Speaker
Description
The Kagome lattice offers a plethora of interesting physics ranging from van-Hove singularities to Dirac points and flat bands. In particular, the Kagome metals family AV3Sb5 (A=K, Rb, Cs) features an unconventional superconducting phase, coexisting with a parent charge density wave (CDW) phase. The origin of the CDW is still under debate. Moreover, this family exhibit a flat band below the Fermi level, which offers a unique platform for a highly correlated electronic subsystem. Carrying the hallmark of strong electron-electron interaction, this can give rise to many-body states as well as exotic topological effects. While many of such interactions are difficult to access in thermal equilibrium, a dynamical study after perturbing the system promises additional insights into the nature of such states, and allows disentangling the different interactions at play. Interestingly, studies of flat band dynamics are scarce, and little is known on their response to ultrafast excitation.

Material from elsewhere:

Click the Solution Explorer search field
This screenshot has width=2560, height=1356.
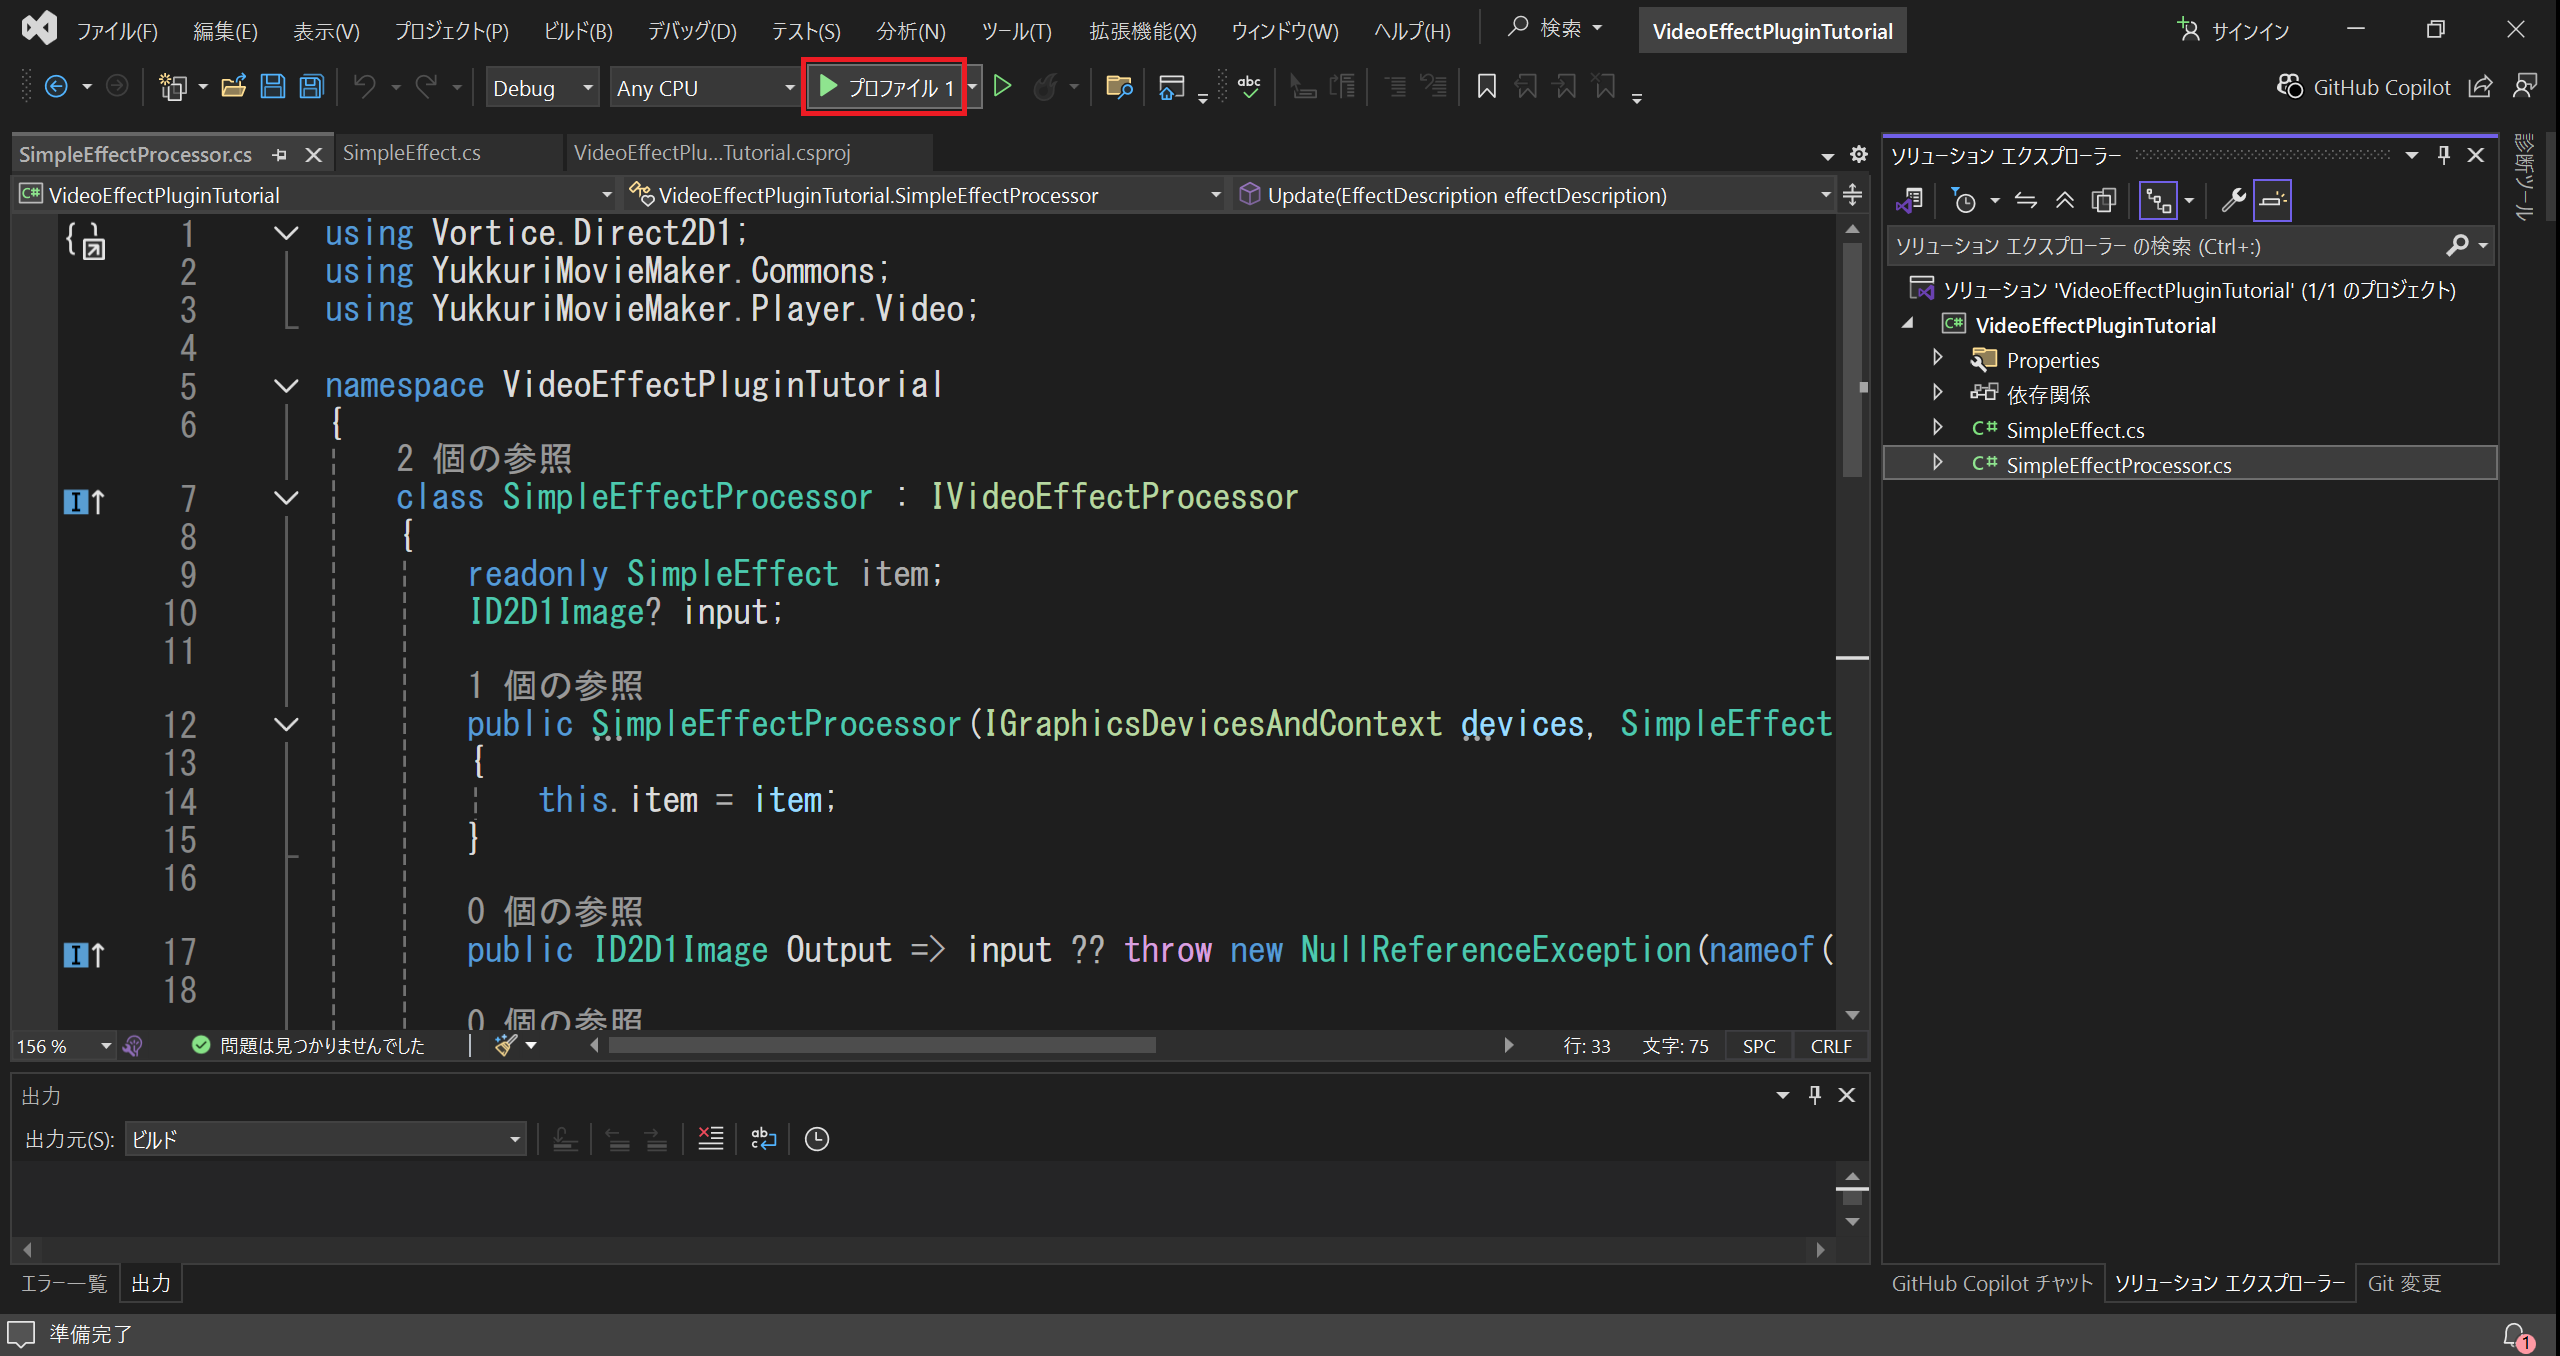[x=2160, y=246]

In order to provide insight to these questions, we studied the ultrafast dynamics in CsV3Sb3 using time- and angle-resolved photoemission spectroscopy (trARPES). Starting in its CDW phase, we drive the system out of equilibrium and subsequently monitor the dynamics of the CDW gap around the Fermi level as well as the dynamics of the flat band. We discuss the ultrafast melting of CDW order, concomitant with a shift and a broadening of the flat band, all being modulated by various coherent phonon modes. While one prominent mode around 1.3 THz is clearly resolved in all bands, the flat band shows additional faster oscillations in the range of 4THz.